Desde hace algún tiempo, pero especialmente durante los últimos días, se ha sugerido la posibilidad de modificar la pauta de inmunización de las vacunas frente a la COVID-19, de manera que el intervalo de 3-4 semanas entre la primera y la segunda dosis se extienda notablemente, quizá hasta las 12 semanas o más. Y priorizar así vacunar con la primera dosis al mayor número de personas posible.
Es indudable que administrar la primera dosis a más personas, en vez de utilizar los viales disponibles para completar la pauta a las personas que ya recibieron la primera dosis, aceleraría el número de personas inmunizadas, al menos parcialmente, en un entorno de escasez de vacunas. La pregunta es: ¿tiene esto sentido desde el punto de vista inmunológico?
¿Por qué necesitamos dos dosis?
Cuando las células del sistema inmunitario reconocen el antígeno por primera vez, la respuesta es lenta, poco refinada e ineficiente. Es lo que se llama respuesta primaria.

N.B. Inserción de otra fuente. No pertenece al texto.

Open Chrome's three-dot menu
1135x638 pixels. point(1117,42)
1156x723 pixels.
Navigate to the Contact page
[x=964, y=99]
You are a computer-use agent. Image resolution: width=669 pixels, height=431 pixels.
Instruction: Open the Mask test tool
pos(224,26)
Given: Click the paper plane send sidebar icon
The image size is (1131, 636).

E implica que, si el patógeno es muy virulento, nuestro sistema inmunitario sea incapaz de controlar la infección con solo esa exposición.
La situación cambia por completo si entramos en contacto con el mismo antígeno una segunda vez. En ese caso, esta respuesta secundaria es mucho más rápida, mucho más potente y, en definitiva, mucho más eficaz, con lo que las posibilidades de sobrevivir a patógenos muy virulentos es muy alta.

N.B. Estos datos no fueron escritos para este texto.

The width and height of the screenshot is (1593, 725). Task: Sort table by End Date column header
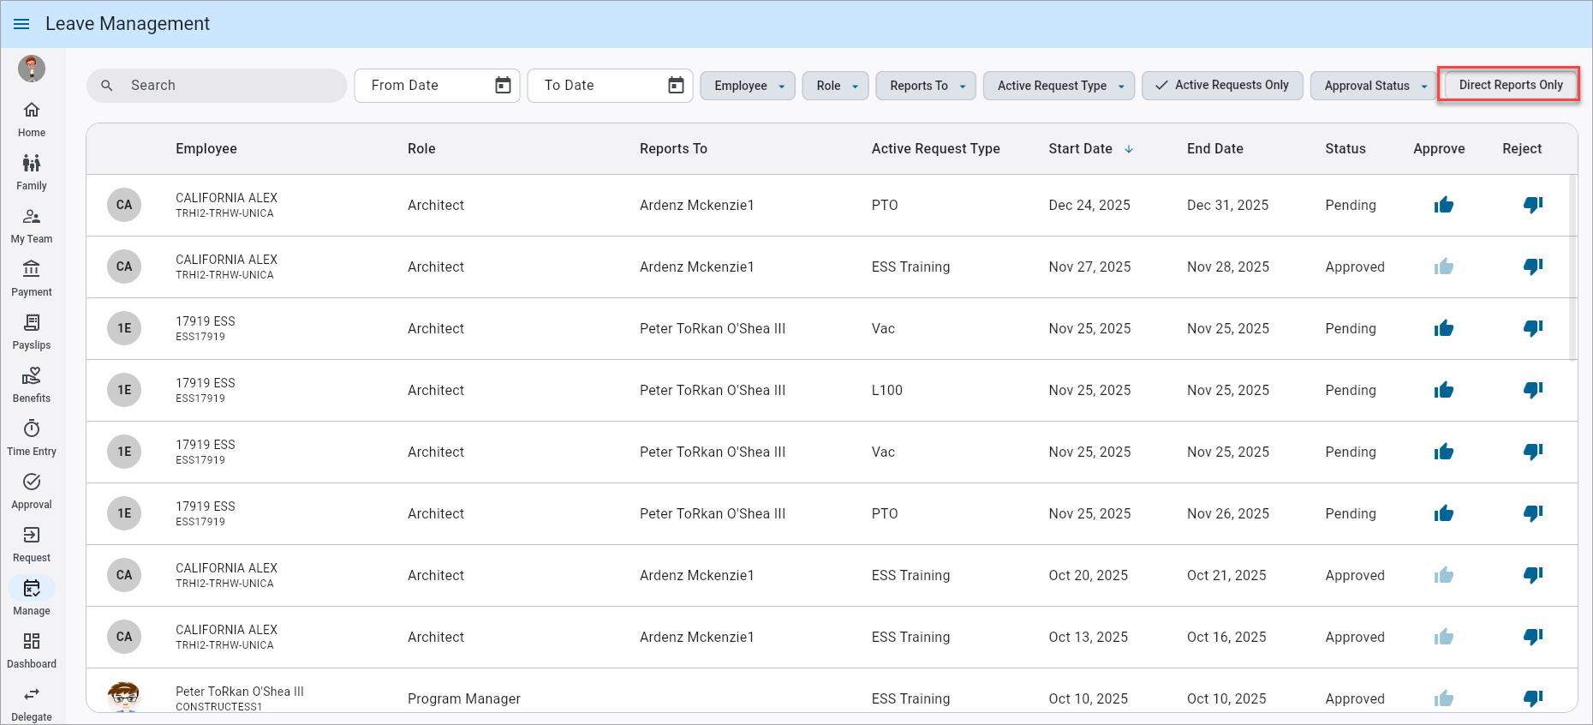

¿Qué obra semejante maravilla? Pues las células memoria, células de larga vida generadas como elemento terminal de una respuesta específica, y que guardan la información sobre cómo responder de manera rápida y potente.
Cuando vacunamos, el objetivo final es precisamente producir estas células memoria, que serán nuestro salvavidas en caso de infección. La cuestión es que generar un número suficiente de células memoria requiere habitualmente, aunque no siempre, dos o tres inyecciones de la vacuna, dependiendo de la inmunogenicidad del antígeno con el que vamos a vacunar.
¿Por qué se ha sugerido la idea de diferir la segunda dosis?
Los ensayos clínicos que se han realizado, y en base a los cuales las tres vacunas aprobadas en la Unión Europea han obtenido su licencia, requieren dos dosis espaciadas entre sí un plazo de tres semanas (Moderna) o cuatro semanas (Pfizer-BioNTech; Astra-Zeneca).
La cuestión es que no tenemos datos fiables sobre la efectividad de las mismas si se administran de manera diferente. Y sin embargo, desde varios círculos se ha sugerido la idea de diferir la segunda dosis.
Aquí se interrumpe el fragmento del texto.